*Data:*
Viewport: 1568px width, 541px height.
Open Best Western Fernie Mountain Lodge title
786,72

* * *

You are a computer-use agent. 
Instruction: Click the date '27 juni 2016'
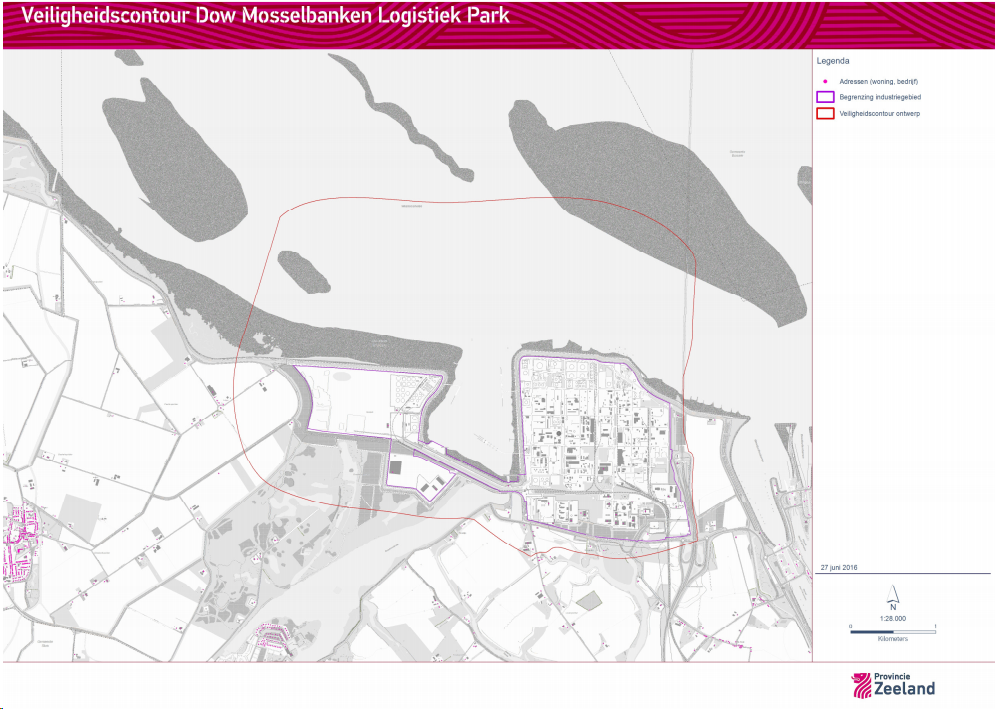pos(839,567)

* * *

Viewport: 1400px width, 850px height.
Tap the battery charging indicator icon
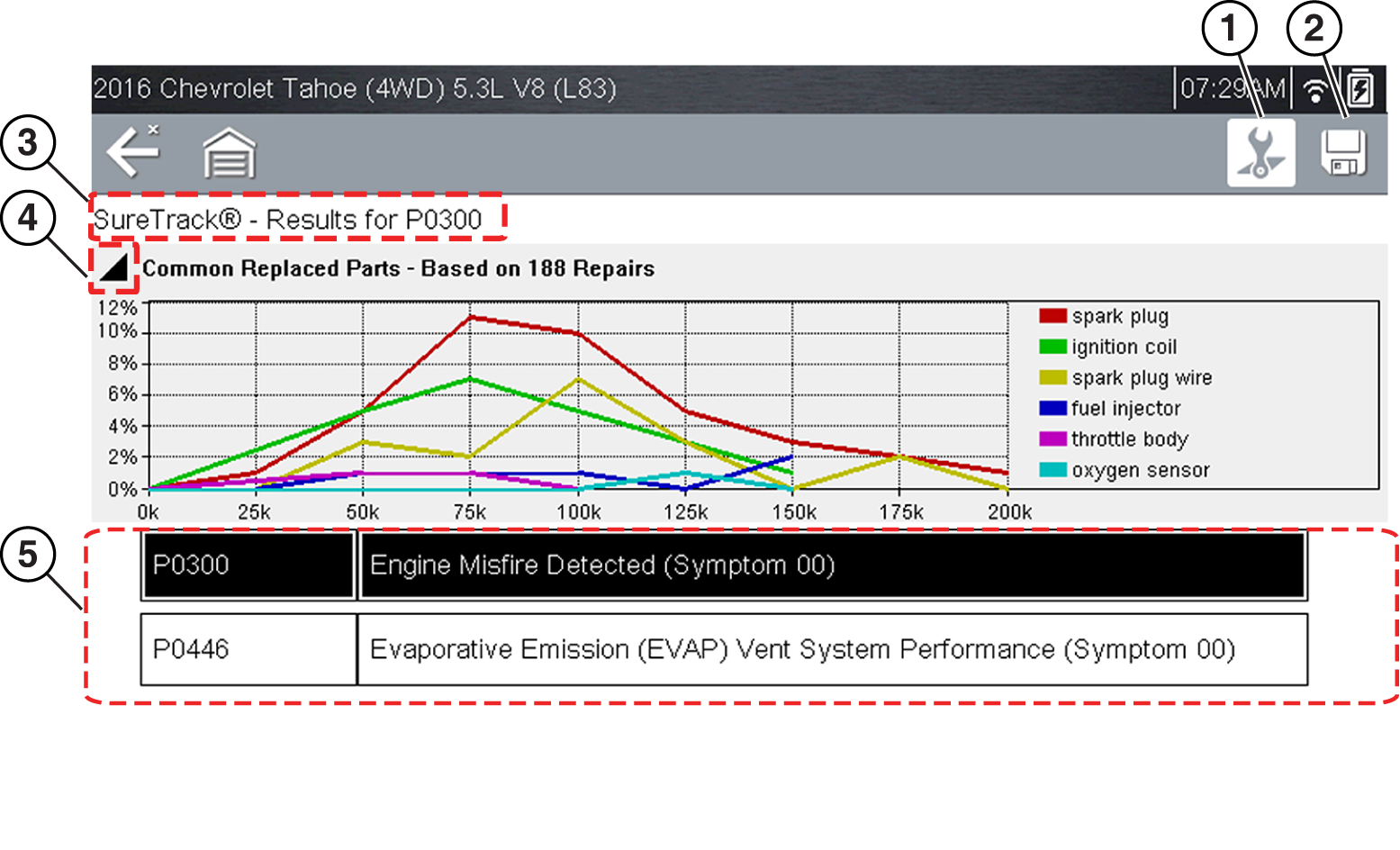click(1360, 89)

*Exercise brief:* Respond with the number of lines in the listing above that include the word "width", and with nothing more.

*The answer:* 2